WHAT YOU NEED TO DO =>
Copy out every line in the records below that contains the string "page".

Element and text location data
────────────────────

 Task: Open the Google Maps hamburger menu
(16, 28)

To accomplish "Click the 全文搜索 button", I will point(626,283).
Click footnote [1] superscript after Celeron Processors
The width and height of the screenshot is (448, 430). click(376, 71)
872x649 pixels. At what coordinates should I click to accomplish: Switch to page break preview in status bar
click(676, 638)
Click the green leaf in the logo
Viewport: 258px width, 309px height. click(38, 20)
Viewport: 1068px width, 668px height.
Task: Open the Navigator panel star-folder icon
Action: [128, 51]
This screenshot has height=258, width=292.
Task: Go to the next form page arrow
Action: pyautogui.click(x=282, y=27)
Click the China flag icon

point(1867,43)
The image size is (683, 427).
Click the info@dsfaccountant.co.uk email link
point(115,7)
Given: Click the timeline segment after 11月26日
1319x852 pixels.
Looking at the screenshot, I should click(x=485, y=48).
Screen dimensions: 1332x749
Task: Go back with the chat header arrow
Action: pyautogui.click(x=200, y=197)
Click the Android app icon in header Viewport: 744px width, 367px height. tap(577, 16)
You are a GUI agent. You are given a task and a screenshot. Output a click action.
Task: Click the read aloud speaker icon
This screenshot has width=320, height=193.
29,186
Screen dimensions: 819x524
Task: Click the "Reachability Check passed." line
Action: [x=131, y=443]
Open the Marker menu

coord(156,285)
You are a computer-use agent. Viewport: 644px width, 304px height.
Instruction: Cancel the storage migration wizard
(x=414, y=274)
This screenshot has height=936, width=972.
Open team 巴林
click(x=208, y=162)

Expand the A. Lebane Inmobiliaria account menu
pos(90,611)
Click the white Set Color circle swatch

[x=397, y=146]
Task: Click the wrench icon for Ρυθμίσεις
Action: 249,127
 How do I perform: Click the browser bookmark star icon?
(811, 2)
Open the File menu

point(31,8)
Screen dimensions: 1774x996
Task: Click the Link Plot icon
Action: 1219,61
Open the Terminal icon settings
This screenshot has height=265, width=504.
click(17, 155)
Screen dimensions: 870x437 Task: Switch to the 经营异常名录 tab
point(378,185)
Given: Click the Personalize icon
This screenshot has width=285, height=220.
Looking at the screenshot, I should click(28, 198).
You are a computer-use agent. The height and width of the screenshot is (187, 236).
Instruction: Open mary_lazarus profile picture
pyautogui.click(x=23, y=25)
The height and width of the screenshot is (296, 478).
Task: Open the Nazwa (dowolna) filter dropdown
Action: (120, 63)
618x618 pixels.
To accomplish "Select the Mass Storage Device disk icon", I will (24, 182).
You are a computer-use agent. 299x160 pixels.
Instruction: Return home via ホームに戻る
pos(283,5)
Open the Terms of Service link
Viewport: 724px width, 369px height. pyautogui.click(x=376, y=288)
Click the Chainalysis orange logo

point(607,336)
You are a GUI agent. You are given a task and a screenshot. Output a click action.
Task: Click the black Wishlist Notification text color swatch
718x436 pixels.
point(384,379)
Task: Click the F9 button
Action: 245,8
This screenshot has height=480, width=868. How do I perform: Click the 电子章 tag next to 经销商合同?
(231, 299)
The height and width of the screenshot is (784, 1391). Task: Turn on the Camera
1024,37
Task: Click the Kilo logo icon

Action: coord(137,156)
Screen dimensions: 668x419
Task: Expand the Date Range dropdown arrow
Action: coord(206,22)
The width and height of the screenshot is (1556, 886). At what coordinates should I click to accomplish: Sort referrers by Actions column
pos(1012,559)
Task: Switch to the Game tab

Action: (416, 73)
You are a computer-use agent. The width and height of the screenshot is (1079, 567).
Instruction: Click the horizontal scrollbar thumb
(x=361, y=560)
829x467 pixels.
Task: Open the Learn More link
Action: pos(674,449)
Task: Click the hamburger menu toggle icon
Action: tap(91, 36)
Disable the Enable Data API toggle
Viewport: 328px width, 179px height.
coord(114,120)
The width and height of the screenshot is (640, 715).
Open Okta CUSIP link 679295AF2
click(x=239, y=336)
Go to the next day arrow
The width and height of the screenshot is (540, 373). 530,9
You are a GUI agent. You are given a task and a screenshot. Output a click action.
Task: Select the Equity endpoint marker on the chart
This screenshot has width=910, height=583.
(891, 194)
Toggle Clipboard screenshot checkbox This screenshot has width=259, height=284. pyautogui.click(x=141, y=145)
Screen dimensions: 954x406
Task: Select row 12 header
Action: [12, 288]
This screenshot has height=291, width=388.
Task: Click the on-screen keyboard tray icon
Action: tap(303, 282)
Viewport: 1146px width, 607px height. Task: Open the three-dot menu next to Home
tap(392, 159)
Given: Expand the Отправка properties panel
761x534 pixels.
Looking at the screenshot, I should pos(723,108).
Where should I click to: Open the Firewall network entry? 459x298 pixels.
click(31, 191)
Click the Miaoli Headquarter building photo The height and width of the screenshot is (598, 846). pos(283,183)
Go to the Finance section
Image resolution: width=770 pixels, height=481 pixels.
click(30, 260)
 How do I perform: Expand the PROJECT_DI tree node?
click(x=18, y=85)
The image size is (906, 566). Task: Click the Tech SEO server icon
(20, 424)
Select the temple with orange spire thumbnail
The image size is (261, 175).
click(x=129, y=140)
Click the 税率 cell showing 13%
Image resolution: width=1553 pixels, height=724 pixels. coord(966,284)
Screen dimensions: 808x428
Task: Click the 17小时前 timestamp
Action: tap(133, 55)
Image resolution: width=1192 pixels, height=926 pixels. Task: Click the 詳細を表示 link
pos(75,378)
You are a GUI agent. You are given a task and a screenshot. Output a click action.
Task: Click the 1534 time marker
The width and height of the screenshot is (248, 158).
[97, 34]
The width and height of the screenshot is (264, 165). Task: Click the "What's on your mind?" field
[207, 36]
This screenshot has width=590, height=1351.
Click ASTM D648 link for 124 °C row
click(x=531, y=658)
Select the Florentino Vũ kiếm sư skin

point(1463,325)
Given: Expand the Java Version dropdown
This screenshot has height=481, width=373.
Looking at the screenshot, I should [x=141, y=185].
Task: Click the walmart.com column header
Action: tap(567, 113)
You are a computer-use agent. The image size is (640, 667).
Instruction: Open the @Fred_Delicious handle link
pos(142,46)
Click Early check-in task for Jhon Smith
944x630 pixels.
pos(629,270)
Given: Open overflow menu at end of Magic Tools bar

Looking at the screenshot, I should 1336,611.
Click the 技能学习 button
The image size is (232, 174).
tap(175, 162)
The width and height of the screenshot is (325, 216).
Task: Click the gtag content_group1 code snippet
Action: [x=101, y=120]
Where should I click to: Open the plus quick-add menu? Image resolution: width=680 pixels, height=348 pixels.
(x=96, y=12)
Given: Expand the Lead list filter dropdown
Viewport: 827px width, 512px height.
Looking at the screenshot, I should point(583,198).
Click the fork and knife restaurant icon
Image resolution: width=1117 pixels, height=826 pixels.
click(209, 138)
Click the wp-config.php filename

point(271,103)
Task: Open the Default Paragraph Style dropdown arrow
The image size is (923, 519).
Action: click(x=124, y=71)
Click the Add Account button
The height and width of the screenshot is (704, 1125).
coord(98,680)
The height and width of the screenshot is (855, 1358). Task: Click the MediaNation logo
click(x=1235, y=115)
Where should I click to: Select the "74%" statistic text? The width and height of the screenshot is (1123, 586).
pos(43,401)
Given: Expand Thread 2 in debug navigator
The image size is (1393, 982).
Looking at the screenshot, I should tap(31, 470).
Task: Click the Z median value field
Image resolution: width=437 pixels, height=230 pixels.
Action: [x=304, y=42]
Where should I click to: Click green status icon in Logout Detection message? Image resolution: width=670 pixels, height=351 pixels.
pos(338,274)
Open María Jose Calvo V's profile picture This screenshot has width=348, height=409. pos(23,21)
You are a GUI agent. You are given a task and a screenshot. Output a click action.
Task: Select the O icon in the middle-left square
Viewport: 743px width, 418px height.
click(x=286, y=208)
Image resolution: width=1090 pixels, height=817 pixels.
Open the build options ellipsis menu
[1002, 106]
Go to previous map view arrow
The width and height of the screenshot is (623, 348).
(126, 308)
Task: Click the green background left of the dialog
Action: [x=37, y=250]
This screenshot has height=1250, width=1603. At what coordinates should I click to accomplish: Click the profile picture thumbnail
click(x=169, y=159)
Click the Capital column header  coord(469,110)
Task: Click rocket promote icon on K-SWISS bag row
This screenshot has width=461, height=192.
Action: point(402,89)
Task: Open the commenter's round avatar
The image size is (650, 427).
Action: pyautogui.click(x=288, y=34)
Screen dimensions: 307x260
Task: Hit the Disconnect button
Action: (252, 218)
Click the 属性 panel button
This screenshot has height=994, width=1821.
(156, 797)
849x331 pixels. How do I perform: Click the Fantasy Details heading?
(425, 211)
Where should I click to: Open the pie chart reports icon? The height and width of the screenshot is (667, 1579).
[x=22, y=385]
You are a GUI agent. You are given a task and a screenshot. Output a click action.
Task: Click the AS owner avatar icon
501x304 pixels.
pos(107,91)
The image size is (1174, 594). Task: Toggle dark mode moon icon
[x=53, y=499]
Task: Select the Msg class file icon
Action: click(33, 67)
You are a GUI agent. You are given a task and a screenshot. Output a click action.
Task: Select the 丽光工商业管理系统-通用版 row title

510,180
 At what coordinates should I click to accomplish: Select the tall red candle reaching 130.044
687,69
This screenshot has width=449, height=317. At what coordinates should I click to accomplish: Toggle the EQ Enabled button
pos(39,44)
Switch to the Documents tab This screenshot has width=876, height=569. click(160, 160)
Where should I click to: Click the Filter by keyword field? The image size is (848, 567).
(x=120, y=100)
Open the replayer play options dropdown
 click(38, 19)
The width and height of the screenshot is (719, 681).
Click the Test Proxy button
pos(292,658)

────────────────────

SOLUTION TO THIS PROBLEM =>
872x649 pixels. At what coordinates should I click to accomplish: Switch to page break preview in status bar
Task: Go to the next form page arrow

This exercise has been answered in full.